Dale emailed me the events and activities happening for the Imbayah Festival. Most of which I barely understand because they are in Ifugao dialect. Since Kareen’s sole purpose for this trip is our Batad adventure, I get to handpick which activities we’re going to see.

In my list, we have the wooden scooter race and the native dances. Fellow travel blogger Sai (of Lakas Ng Trip) suggested that we should witness the opening ceremony where the locals would bring a live bovine or some pig in the middle of the square and the (participating) natives would hack it to death. Brutal but very pagan. It is unadulterated culture and tradition, mind you. You don’t get to see things like that in the city. It reminds me how Heneral Luna died in the movie of his namesake or just another Game of Thrones death scene. Since we missed it in the morning, we didn’t know if the same ritual was made.

Wooden scooter race

The wooden scooter race is scheduled at 2 pm and we thought we can no longer make it, but Kareen was looking forward to it, aside from the native dances. And we’re delighted that we were just in time. Since there’s a road block en route to the Banaue Tourism Centre, we decided to get off and walk towards it. We dragged our huge bags, ignored the dizziness from the long ride, and took our respective positions in anticipation of the scooter racing.

* * *

### TASK INSTRUCTIONS
- 1) In the festival passage, at what time is the wooden scooter race scheduled?
- 2) Select every line of the rows that contains the string "with", matching case exactly.
The festival passage and the rows are separate, unrelated material.

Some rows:

* * *

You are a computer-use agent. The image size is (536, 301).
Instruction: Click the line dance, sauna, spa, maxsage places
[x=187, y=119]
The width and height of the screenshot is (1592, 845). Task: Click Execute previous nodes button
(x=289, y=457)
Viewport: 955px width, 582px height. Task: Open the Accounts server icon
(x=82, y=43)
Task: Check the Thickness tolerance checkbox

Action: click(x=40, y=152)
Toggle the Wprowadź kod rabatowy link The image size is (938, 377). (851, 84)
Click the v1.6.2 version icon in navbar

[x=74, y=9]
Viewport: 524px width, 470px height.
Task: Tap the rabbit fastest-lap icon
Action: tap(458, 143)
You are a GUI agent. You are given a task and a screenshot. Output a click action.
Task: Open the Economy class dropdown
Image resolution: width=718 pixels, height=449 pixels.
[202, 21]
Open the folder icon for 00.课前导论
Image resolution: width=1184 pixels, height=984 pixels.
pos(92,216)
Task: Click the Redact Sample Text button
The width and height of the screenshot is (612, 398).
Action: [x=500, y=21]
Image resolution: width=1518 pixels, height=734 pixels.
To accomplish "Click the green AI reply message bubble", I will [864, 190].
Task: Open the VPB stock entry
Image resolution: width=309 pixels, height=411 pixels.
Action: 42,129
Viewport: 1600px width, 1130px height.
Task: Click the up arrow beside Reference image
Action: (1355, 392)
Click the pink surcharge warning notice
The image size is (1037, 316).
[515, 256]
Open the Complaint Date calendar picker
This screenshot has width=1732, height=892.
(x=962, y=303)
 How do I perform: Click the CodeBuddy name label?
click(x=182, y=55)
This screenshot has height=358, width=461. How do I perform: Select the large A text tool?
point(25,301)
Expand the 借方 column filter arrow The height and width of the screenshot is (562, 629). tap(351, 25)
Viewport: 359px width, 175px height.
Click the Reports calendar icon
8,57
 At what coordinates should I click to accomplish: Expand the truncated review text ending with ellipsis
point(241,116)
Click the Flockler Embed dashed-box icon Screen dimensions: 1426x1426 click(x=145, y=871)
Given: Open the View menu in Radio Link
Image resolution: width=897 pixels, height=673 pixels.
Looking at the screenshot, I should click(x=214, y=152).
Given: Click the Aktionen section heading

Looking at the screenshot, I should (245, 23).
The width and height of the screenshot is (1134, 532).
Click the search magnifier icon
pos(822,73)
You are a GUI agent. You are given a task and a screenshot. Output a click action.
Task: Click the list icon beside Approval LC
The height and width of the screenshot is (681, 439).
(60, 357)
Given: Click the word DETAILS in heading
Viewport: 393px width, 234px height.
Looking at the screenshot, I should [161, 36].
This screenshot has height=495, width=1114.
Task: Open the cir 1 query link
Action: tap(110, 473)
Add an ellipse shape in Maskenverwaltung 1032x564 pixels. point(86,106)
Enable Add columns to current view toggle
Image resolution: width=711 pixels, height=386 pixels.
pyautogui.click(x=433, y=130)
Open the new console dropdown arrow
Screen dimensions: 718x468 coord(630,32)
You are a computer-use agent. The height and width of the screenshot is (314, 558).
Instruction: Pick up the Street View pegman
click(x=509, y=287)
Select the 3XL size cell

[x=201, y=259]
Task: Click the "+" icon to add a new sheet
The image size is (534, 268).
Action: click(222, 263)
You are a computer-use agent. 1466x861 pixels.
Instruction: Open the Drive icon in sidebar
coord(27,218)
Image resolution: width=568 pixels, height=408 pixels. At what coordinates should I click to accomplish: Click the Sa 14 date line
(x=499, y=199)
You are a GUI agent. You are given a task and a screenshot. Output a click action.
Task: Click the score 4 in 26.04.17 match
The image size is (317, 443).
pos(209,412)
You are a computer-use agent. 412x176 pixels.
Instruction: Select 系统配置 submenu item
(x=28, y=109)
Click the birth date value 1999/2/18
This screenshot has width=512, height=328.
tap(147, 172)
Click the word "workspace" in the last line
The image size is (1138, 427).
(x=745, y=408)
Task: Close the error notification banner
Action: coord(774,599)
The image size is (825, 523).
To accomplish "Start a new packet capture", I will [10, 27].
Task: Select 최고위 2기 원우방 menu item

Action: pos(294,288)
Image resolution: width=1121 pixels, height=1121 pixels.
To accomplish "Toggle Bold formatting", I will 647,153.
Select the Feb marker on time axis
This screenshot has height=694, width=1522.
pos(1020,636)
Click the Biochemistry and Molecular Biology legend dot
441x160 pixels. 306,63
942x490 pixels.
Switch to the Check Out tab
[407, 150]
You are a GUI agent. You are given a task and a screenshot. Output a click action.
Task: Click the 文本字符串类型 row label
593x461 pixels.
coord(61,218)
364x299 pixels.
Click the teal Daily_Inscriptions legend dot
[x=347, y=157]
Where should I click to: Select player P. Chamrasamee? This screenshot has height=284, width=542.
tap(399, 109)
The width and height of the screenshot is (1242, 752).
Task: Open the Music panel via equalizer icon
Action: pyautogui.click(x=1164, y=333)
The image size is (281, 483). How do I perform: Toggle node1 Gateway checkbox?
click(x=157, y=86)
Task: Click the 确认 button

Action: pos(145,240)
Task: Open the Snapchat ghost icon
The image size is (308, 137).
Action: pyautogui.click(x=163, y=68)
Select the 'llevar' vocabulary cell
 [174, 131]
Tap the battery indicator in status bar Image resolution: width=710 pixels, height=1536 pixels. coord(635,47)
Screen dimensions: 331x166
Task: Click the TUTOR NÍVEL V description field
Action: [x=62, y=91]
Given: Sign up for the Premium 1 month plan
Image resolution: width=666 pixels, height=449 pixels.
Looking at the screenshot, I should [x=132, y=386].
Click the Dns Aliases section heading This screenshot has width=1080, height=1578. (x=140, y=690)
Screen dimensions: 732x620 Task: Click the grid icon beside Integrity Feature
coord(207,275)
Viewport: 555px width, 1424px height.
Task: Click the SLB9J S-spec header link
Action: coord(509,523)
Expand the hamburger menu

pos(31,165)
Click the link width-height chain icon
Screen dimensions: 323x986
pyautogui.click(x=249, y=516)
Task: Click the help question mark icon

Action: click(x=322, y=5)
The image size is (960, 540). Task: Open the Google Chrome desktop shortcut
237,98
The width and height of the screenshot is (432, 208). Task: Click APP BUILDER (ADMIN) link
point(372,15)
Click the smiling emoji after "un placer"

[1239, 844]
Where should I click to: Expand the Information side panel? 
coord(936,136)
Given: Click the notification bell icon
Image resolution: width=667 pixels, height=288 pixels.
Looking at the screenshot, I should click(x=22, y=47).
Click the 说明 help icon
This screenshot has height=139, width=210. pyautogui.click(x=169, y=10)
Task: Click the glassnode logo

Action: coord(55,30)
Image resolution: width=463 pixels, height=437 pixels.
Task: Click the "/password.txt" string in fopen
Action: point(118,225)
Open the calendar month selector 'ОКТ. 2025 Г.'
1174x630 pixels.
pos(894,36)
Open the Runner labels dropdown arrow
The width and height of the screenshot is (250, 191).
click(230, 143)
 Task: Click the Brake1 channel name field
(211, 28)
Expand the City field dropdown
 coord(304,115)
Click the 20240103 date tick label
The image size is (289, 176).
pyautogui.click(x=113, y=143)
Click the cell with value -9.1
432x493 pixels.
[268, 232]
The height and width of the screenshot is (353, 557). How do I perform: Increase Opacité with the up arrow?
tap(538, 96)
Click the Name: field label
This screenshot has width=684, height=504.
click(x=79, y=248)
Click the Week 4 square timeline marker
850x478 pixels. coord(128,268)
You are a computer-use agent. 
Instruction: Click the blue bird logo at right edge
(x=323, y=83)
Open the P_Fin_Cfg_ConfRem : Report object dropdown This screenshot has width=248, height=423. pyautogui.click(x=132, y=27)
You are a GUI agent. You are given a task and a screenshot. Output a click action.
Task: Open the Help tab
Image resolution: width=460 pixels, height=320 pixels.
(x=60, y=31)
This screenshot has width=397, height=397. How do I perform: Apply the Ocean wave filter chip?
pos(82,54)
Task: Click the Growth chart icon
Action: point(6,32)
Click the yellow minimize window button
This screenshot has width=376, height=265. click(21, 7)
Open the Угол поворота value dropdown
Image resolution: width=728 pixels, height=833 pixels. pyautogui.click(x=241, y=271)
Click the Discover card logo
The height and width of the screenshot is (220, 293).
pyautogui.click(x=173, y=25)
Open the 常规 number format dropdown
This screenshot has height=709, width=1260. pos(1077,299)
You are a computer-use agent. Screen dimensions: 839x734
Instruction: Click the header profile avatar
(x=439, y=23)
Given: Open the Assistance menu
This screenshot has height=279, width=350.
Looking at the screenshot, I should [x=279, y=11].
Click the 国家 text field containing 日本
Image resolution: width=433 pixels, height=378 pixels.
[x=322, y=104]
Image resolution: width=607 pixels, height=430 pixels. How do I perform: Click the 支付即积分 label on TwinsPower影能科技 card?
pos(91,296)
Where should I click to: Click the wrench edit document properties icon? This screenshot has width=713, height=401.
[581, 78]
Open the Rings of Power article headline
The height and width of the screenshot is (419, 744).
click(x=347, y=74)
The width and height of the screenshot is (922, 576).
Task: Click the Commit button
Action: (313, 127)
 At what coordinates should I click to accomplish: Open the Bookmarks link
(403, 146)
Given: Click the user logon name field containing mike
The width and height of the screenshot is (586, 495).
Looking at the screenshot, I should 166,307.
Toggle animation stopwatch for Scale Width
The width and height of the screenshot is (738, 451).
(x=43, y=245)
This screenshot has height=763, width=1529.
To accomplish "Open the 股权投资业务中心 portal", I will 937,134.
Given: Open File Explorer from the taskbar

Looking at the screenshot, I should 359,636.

* * *

### RESULTS BY TASK
- 1) 2 pm

- 2)
 At what coordinates should I click to accomplish: Expand the truncated review text ending with ellipsis
Click the cell with value -9.1
The height and width of the screenshot is (353, 557). How do I perform: Increase Opacité with the up arrow?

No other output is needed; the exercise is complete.